**EXERCISE DESCRIPTION:** Which outlets does the post about the Stonehenge Altar Stone credit for the headlines listed under "The Headlines That Did the Damage"?

**SOURCE DOCUMENT:**
========================================================================

Thursday, 4 June 2026

From Highlands to Henge – No Glaciers Needed

The new Clarke et al. (2026)* paper in the Journal of Quaternary Science refines the Altar Stone’s likely source to Caithness in northeast Scotland. It tests whether ice could have helped move it south. The science itself is careful and measured: no direct glacial pathway to Stonehenge, major chronological and evidential problems with the Dogger Bank idea, and glacial pathways are merely models. Yet the media exploded with “glaciers moved it.”

The Headlines That Did the Damage


  • “Stonehenge altar ‘travelled down on glacier from Scotland’”The Times
  • “Stonehenge altar may have travelled from Scotland by glacier”The Telegraph
  • “Stonehenge mystery: Altar stone moved by glacier and ancient rescue mission” — ITV News
  • “Stonehenge altar stone may have travelled from Scotland via glacier” — PA / Daily Mail and many others

Media Spin in Action: Even the Daily Mail Played Both Sides

On 4 June 2026 the Daily Mail ran two contrasting stories on the same paper. The PA syndicated version used the clickbait glacial headline, while their own Science desk correctly led with:
“The grains of sand that solve Stonehenge mystery after 5,000 years: Scientists uncover new evidence key stone was moved hundreds of miles by HUMANS – and not glaciers.”

This shows how the same study can be framed in completely different ways depending on who writes the headline.

Why Journalists Love the Lazy Hook

“Glacier moves mysterious Stonehenge stone” is simple, dramatic, and mysterious. It generates clicks. The far more impressive reality — that Neolithic people organised the long-distance transport of a carefully dressed 6-tonne slab — requires context and nuance, so it loses out.

How It Becomes Folk Memory

In six months, most people who saw coverage of this paper will remember one “fact”: glaciers brought the Altar Stone. The careful qualifications, the lack of erratic features on the stone, the companion fingerprinting paper showing no glacial detritus on Salisbury Plain, and the authors’ own conclusion that substantial human transport was still required will largely be forgotten.

========================================================================

**DATA EXCERPT:**
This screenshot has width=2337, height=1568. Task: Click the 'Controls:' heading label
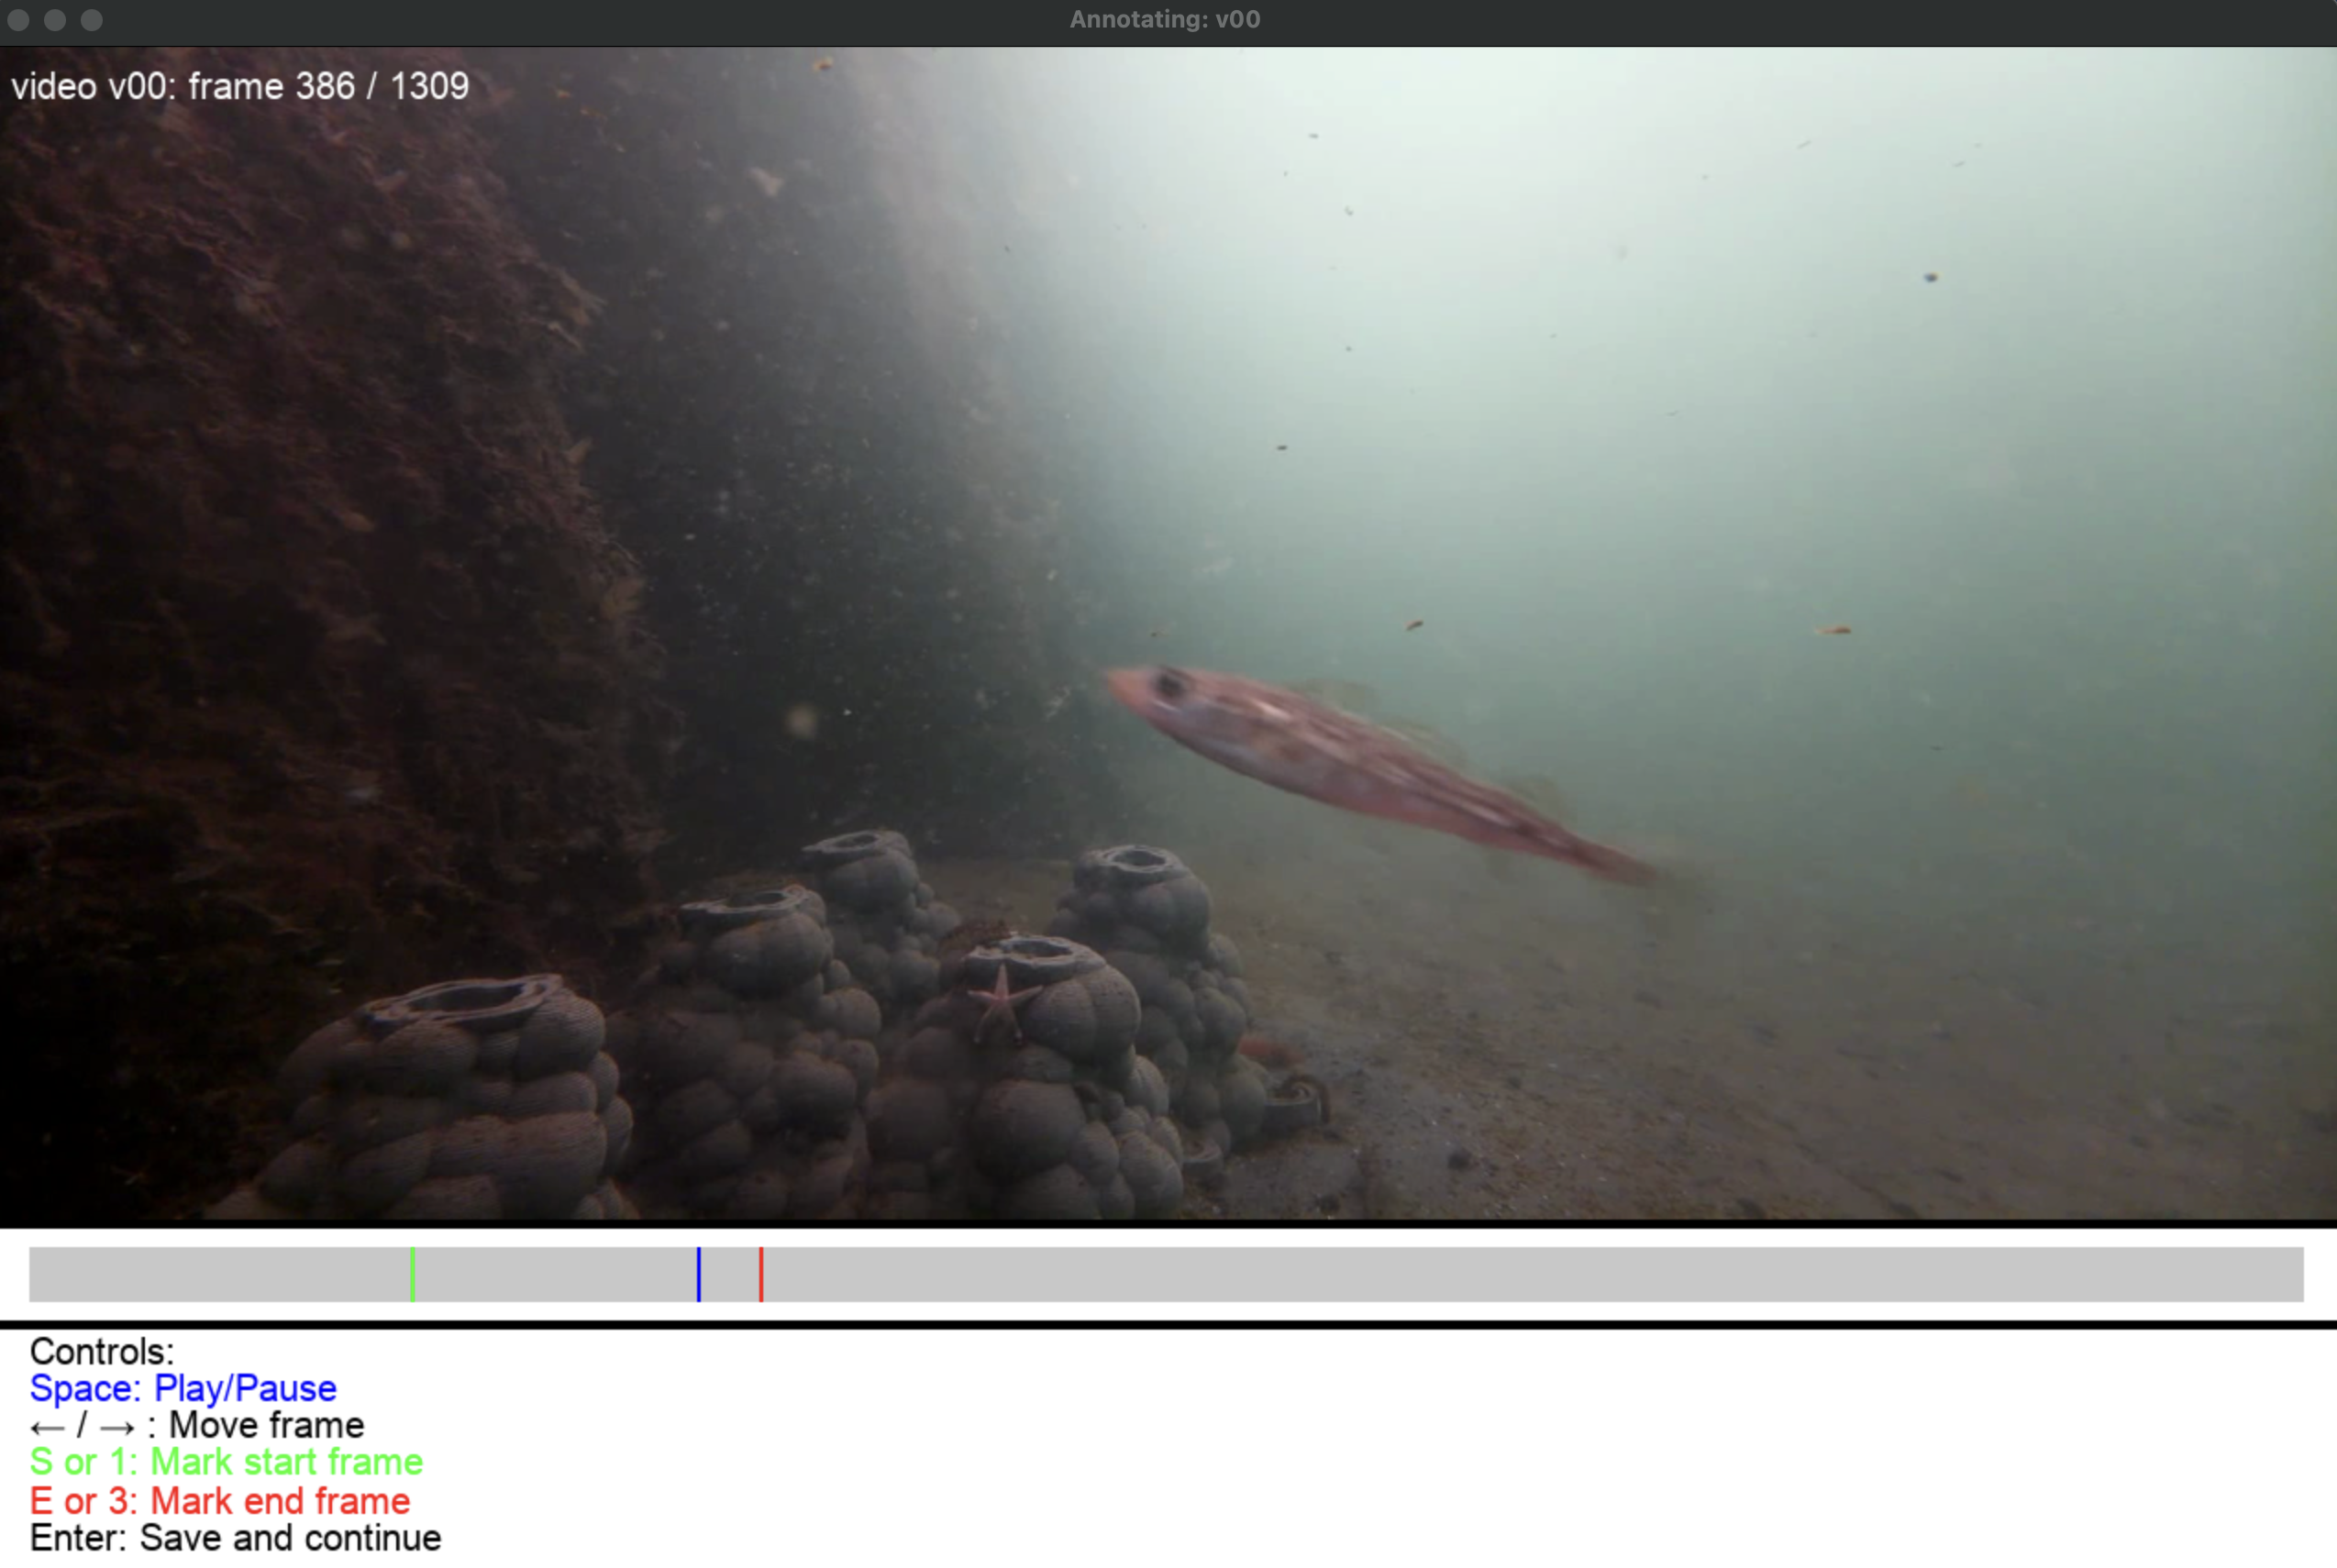coord(102,1352)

========================================================================

**ANSWER TO THE TASK:**
- The Times
- The Telegraph
- ITV News
- PA / Daily Mail